EXERCISE GOAL — Reproduce exactly the lines from the top of the records below through the line holding "The width and height of the screenshot is (1200, 750).".

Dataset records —
··········

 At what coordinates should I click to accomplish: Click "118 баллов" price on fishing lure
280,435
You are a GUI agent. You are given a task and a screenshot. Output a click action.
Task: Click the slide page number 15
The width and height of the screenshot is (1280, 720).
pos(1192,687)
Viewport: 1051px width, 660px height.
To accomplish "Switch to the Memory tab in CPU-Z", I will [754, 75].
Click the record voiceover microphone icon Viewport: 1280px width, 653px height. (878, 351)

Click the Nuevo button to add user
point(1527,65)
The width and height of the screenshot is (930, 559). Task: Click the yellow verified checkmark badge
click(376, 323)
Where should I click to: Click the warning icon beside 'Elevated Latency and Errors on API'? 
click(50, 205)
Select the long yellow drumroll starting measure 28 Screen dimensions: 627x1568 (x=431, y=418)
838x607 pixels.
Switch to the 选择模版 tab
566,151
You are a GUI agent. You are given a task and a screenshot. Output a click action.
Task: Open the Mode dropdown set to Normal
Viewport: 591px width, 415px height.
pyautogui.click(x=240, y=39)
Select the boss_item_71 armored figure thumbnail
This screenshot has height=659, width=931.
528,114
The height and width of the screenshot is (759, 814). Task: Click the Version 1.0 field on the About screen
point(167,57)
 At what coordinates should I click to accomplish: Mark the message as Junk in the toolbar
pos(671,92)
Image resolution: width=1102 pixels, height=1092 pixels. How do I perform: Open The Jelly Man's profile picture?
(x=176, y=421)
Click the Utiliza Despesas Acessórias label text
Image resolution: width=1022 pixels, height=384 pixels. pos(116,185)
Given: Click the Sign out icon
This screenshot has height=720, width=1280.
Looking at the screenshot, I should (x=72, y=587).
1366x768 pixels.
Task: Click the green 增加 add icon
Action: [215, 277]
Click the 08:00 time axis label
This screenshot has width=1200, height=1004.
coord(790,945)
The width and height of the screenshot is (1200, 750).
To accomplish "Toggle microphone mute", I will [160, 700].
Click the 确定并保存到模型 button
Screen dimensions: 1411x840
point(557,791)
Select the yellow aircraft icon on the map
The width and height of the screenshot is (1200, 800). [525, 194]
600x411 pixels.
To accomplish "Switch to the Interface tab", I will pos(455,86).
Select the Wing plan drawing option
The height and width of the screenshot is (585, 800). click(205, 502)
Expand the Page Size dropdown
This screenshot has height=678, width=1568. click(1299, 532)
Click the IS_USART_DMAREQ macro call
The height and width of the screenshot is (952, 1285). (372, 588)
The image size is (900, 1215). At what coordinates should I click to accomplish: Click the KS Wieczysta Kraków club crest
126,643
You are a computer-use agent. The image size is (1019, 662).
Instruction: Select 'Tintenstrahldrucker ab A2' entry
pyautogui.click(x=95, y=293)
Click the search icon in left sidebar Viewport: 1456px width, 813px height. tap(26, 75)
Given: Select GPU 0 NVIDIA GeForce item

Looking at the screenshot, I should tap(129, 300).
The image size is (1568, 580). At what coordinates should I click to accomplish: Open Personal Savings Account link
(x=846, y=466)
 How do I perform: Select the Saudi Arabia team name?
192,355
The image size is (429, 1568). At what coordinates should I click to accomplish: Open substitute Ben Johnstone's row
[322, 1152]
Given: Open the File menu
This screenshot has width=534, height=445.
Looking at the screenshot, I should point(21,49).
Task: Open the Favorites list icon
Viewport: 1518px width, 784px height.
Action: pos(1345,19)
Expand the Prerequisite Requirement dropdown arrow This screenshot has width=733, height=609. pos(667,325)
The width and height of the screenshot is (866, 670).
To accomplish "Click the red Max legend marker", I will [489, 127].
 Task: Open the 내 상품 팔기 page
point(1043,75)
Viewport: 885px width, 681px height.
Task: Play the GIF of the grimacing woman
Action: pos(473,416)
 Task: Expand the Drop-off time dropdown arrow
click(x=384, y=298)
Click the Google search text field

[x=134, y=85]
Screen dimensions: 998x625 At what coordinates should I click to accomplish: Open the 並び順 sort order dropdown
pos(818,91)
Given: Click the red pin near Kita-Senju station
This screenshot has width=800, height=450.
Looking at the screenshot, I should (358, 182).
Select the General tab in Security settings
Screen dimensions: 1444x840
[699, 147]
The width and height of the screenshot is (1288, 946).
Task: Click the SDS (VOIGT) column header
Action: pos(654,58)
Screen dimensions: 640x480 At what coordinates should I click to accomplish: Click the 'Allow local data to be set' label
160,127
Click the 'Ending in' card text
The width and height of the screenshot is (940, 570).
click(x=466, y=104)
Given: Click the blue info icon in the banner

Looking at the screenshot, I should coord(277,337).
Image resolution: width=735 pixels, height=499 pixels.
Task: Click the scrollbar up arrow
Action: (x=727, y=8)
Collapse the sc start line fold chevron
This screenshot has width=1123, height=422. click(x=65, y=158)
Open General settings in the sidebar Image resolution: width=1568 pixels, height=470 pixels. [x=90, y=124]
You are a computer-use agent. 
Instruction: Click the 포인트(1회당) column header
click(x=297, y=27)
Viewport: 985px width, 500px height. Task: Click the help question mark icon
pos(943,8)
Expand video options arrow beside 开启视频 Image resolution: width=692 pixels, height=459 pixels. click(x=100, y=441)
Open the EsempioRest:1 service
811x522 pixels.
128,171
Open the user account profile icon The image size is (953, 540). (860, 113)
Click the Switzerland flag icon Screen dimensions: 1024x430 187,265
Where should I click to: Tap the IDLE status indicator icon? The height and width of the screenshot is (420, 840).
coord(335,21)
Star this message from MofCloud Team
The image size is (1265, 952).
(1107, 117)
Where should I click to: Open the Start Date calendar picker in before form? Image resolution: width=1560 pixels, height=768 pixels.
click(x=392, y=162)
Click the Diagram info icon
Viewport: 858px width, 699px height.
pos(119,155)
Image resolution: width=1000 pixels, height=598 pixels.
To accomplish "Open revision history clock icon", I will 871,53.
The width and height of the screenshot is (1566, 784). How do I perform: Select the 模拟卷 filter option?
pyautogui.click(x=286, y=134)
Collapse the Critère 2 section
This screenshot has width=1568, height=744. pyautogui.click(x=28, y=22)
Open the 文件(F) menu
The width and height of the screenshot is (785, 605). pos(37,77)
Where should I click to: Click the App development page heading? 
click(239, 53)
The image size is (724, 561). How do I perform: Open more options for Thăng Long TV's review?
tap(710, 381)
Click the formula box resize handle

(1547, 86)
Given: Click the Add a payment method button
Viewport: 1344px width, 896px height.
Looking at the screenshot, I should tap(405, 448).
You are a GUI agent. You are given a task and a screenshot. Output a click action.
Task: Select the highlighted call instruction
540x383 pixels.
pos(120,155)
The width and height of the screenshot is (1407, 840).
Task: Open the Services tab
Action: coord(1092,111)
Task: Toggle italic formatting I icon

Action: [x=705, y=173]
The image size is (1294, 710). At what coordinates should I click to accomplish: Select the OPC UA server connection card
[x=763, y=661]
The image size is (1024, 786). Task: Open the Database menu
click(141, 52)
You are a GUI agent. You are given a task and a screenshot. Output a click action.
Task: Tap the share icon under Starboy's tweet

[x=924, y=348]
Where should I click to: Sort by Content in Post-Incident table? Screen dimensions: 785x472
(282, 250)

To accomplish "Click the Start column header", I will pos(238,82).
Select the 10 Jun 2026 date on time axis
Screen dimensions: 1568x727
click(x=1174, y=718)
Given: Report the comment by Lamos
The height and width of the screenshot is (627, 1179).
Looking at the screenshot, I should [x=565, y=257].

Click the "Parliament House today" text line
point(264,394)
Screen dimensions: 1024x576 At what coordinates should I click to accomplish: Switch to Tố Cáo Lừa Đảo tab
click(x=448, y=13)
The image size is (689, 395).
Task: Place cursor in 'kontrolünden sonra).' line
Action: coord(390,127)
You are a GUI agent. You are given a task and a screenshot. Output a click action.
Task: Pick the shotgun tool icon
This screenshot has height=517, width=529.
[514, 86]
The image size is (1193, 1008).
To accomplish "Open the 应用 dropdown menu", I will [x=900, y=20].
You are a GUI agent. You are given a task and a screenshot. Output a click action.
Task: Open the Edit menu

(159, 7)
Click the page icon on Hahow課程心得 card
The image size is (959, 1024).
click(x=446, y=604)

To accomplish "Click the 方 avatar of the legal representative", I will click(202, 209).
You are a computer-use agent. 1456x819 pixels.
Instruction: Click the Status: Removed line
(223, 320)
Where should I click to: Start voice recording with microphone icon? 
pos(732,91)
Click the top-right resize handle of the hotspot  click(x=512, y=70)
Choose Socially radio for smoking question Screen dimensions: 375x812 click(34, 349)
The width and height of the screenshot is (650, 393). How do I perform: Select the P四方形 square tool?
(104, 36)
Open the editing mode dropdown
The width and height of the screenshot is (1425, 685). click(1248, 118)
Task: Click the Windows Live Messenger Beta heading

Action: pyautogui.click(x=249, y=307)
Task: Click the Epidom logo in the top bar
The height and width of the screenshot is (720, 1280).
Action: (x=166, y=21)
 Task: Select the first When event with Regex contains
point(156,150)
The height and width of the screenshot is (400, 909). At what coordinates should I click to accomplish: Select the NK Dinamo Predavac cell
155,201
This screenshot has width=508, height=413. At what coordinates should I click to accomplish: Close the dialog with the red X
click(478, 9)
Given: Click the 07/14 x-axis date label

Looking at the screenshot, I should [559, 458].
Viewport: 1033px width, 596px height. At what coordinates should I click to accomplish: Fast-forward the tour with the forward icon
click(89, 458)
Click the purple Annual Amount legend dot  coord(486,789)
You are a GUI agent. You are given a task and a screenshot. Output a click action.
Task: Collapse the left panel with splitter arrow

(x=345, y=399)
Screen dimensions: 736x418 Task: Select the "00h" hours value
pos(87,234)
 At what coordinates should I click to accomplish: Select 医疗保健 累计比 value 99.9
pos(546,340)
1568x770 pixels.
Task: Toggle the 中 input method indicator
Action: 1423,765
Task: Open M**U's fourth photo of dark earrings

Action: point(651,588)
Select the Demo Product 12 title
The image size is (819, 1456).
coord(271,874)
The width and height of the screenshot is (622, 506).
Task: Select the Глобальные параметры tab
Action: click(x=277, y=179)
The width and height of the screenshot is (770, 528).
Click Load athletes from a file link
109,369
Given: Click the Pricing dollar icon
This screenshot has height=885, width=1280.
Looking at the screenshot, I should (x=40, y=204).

··········

SOLUTION BELOW —
 At what coordinates should I click to accomplish: Click "118 баллов" price on fishing lure
280,435
You are a GUI agent. You are given a task and a screenshot. Output a click action.
Task: Click the slide page number 15
The width and height of the screenshot is (1280, 720).
pos(1192,687)
Viewport: 1051px width, 660px height.
To accomplish "Switch to the Memory tab in CPU-Z", I will [754, 75].
Click the record voiceover microphone icon Viewport: 1280px width, 653px height. (878, 351)

Click the Nuevo button to add user
point(1527,65)
The width and height of the screenshot is (930, 559). Task: Click the yellow verified checkmark badge
click(376, 323)
Where should I click to: Click the warning icon beside 'Elevated Latency and Errors on API'? 
click(50, 205)
Select the long yellow drumroll starting measure 28 Screen dimensions: 627x1568 (x=431, y=418)
838x607 pixels.
Switch to the 选择模版 tab
566,151
You are a GUI agent. You are given a task and a screenshot. Output a click action.
Task: Open the Mode dropdown set to Normal
Viewport: 591px width, 415px height.
pyautogui.click(x=240, y=39)
Select the boss_item_71 armored figure thumbnail
This screenshot has height=659, width=931.
528,114
The height and width of the screenshot is (759, 814). Task: Click the Version 1.0 field on the About screen
point(167,57)
 At what coordinates should I click to accomplish: Mark the message as Junk in the toolbar
pos(671,92)
Image resolution: width=1102 pixels, height=1092 pixels. How do I perform: Open The Jelly Man's profile picture?
(x=176, y=421)
Click the Utiliza Despesas Acessórias label text
Image resolution: width=1022 pixels, height=384 pixels. pos(116,185)
Given: Click the Sign out icon
This screenshot has height=720, width=1280.
Looking at the screenshot, I should (x=72, y=587).
1366x768 pixels.
Task: Click the green 增加 add icon
Action: [215, 277]
Click the 08:00 time axis label
This screenshot has width=1200, height=1004.
coord(790,945)
The width and height of the screenshot is (1200, 750).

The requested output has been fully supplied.